Fig. 5. Planar polarity organization of the centrioles in E18 mouse ependyma.

a Crop of the maximum intensity projection from a stack of E18 mice ventricular wall with junction labeled with zo1 and centrioles labeled with centrin and ninein, scale bar: 10 µm (full image in Supplementary Fig. 10). b Reconstruction of image a by SET. Additionally, the content of each cell was morphed from its original location in a to the corresponding reconstructed cell in b using barycentric coordinates so as to obtain the new location of the centrioles in random SET. c Content morphing validation. Quantitative features computed on the content of each cell were preserved after morphing both on the reconstruction by SET and on random SET. Furthermore, quantitative features computed on the content of each cell relative to the neighbor cells were expectedly preserved after morphing on the reconstruction by SET and expectedly lost on random SET. Correlations are Pearson correlation. d Description of the quantitative feature considered. Crosses denote cell centroids while dots denote the location of the centriole in each cell (this location can be retrieved in any SET thanks to the morphing step). The vector from the centroid to the centriole is thus defined for all cells. The angle between this vector in the light gray cell (in blue) and the same vector in all the other cells of a given rank (in purple) is computed and averaged by rank to obtain a mean angle value per cell per rank.
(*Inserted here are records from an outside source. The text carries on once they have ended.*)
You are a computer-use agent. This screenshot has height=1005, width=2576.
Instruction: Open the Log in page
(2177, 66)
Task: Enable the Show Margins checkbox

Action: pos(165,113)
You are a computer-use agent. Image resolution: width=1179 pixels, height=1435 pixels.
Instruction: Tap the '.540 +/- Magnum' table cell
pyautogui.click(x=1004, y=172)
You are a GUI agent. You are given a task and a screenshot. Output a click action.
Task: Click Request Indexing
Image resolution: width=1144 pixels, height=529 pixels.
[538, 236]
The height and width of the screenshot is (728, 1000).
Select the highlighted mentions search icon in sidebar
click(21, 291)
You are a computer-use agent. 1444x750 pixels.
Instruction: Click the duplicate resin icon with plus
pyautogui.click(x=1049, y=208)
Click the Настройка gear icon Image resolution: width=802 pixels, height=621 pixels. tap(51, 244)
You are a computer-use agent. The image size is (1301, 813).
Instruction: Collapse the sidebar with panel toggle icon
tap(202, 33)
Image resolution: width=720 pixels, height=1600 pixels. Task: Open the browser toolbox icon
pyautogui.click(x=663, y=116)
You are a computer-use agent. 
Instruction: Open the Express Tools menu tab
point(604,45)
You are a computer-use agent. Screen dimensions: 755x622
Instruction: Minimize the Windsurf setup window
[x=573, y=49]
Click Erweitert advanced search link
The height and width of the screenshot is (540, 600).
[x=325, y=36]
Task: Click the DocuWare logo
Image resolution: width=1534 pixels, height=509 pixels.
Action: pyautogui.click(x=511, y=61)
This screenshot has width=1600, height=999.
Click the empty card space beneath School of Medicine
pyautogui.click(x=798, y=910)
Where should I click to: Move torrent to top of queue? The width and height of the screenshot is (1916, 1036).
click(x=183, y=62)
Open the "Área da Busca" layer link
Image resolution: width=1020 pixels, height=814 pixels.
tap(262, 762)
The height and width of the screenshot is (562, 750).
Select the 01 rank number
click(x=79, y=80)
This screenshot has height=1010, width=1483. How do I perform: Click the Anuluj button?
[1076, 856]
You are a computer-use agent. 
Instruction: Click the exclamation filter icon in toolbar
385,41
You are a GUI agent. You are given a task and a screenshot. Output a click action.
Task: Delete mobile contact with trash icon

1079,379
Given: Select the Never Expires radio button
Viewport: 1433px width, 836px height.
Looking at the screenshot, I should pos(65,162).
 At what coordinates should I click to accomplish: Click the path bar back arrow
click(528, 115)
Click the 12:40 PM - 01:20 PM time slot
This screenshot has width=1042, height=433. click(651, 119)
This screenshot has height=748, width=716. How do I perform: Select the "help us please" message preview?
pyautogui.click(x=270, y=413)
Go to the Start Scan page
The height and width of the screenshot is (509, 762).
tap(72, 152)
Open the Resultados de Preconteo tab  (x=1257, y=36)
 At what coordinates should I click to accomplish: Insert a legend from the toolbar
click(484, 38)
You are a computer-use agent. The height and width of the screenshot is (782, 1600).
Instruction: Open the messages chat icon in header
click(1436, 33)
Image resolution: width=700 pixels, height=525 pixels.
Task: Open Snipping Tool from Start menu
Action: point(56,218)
This value is then averaged per image. e Distributions of the value described in d for random SET (in blue) and for the reconstruction by SET (in green) both from image a for ranks 1 to 3. The distribution of mean absolute angles was approximated by a Gaussian density thanks to the Central Limit Theorem and p values for the reconstructed images by SET were computed: 1.94 × 10⁻¹⁶ for rank 1, 3.057 × 10⁻¹⁰ for rank 2, and 3.021 × 10⁻⁰⁷ for rank 3. N = 1 image.